Ieri i giudici della prima sezione penale della Cassazione hanno stabilito che dire «in questo schifo di Italia di m….» integra il reato di vilipendio alla nazione, dopo aver preso in esame il caso di un 71enne che si era lasciato andare a questo tipo di sfogo in seguito a una contravvenzione stradale. Ma avrebbero potuto riferirsi anche ad altri casi, a onor del vero.
Il reato – dice la sentenza – «non consiste in atti di ostilità o di violenza o in manifestazioni di odio: basta l’offesa alla nazione, cioè un’espressione di ingiuria o di disprezzo che leda il prestigio o l’onore della collettività nazionale». Tutto chiaro e comprensibile.

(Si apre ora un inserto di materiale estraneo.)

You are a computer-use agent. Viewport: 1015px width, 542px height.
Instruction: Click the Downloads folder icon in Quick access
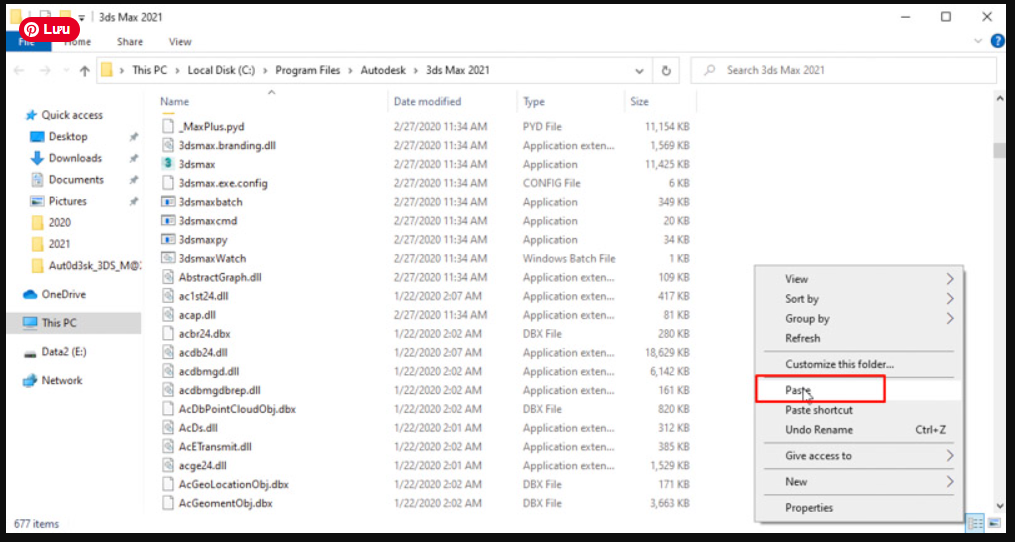(x=37, y=158)
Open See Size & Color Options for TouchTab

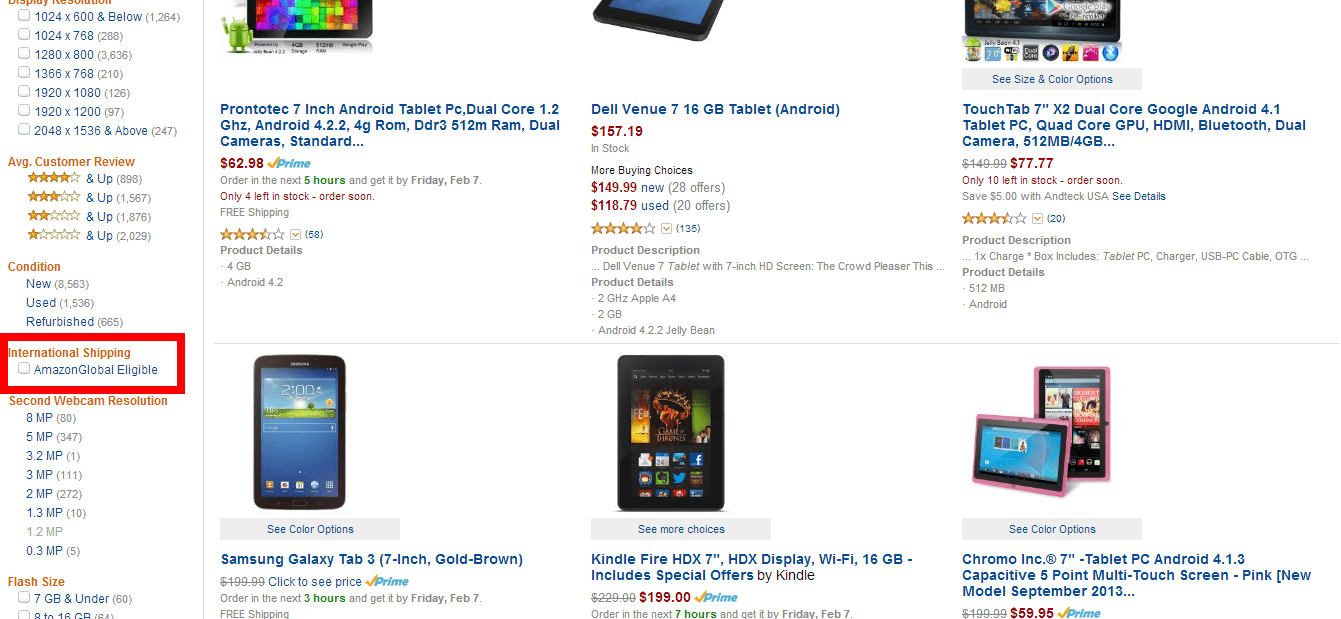coord(1051,78)
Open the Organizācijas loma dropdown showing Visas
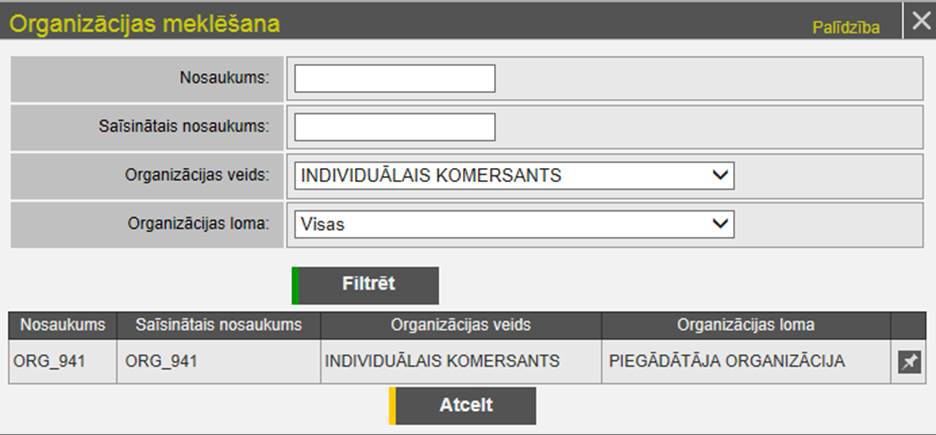Viewport: 936px width, 435px height. coord(514,224)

Ma i giudici dicono anche altro, per motivare la loro scelta. Ovvero:
Il diritto di manifestare il proprio pensiero in qualsiasi modo non può trascendere in offese grossolane e brutali prive di alcuna correlazione con una critica obiettiva.
Una critica obiettiva.
Ecco, quindi, un esempio concreto di imprecazione costituzionalmente ineccepibile: «L’Italia è un Paese di merda, ma fatemi spiegare: lo è perché i grand commis de l’etat mirano a perpetuare un intollerabile status quo, rappresentato nei fatti da una burocrazia ampollosa e decadente, da una macchina della magistratura mal funzionante e da un sistema di roccaforti di privilegi marcatamente antimeritocratico. Viste le suddette prerogative, siamo giocoforza tenuti ad asserire di non trovarci nel migliore degli assetti politico-sociali ipotizzabili».
Se nel frattempo i vigili urbani sono già rimontati in macchina e si sono allontanati, non fateci caso: hanno voluto chiudere un occhio sulla vostra imprecazione.